Information given:
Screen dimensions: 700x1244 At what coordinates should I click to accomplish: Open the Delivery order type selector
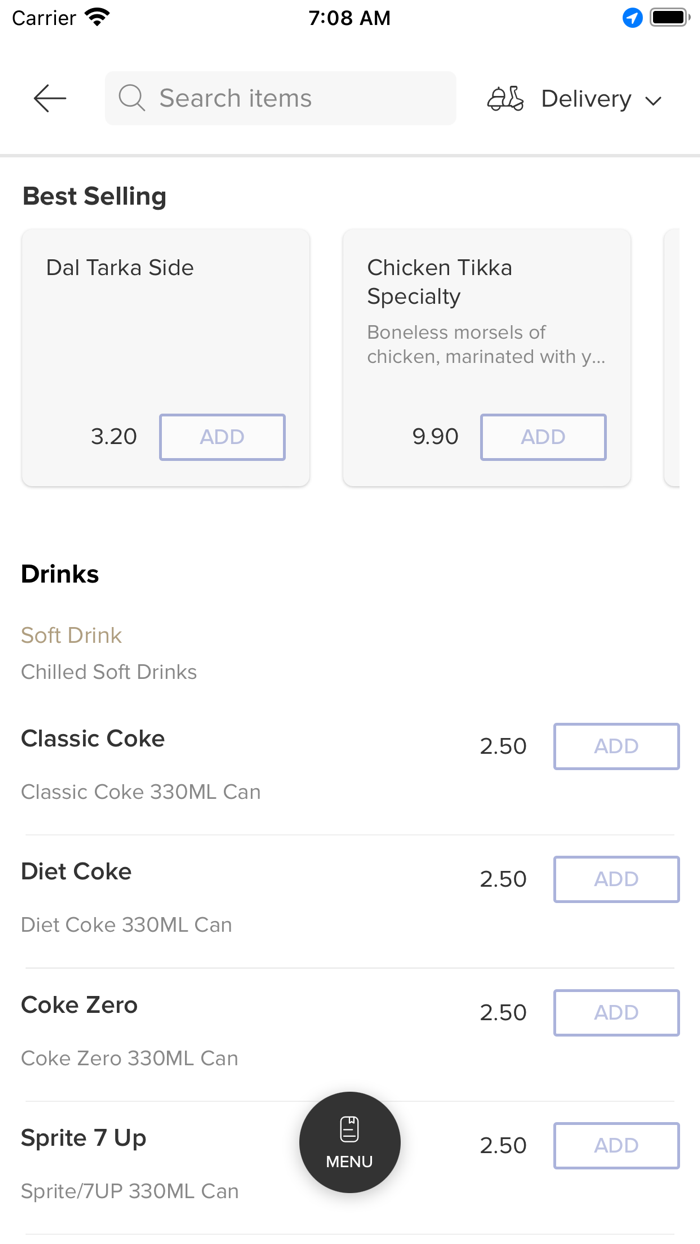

...

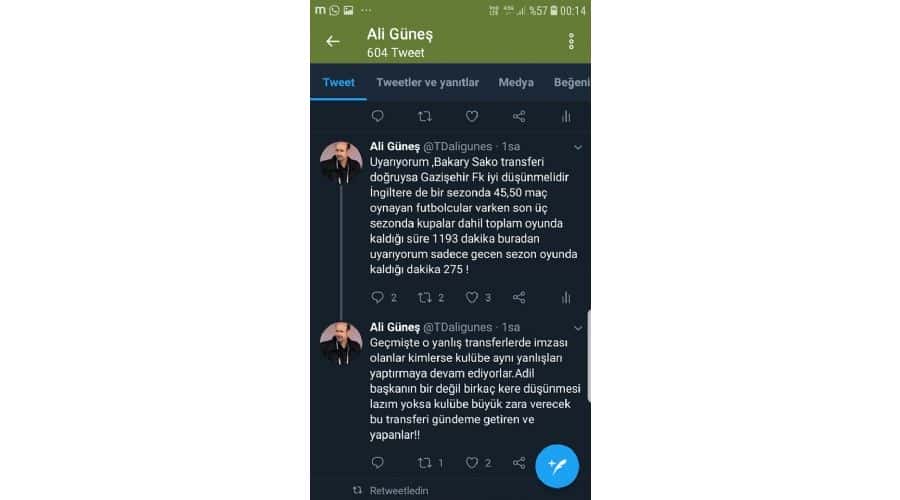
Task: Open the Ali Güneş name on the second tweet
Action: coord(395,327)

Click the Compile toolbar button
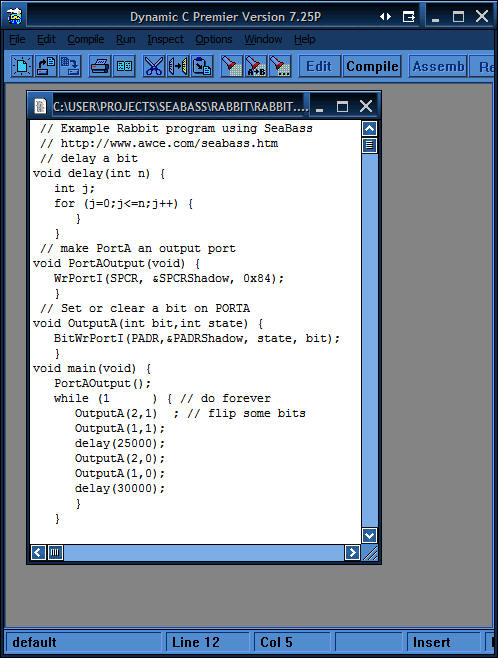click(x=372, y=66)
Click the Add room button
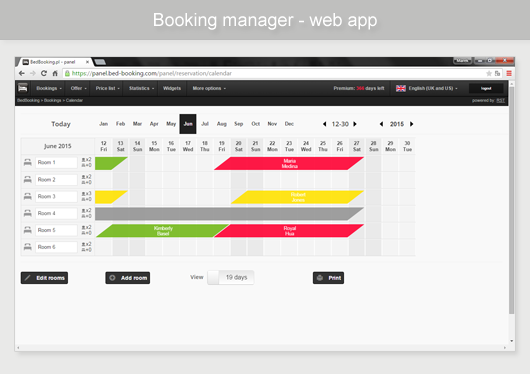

Problem statement: With the pictures removed from your copy, retype the lines above from the one that contains "Click the Compile toolbar button" through the one that contains "Click the Add room button", exactly.

Answer for the task:
Click the Compile toolbar button
click(x=372, y=66)
Click the Add room button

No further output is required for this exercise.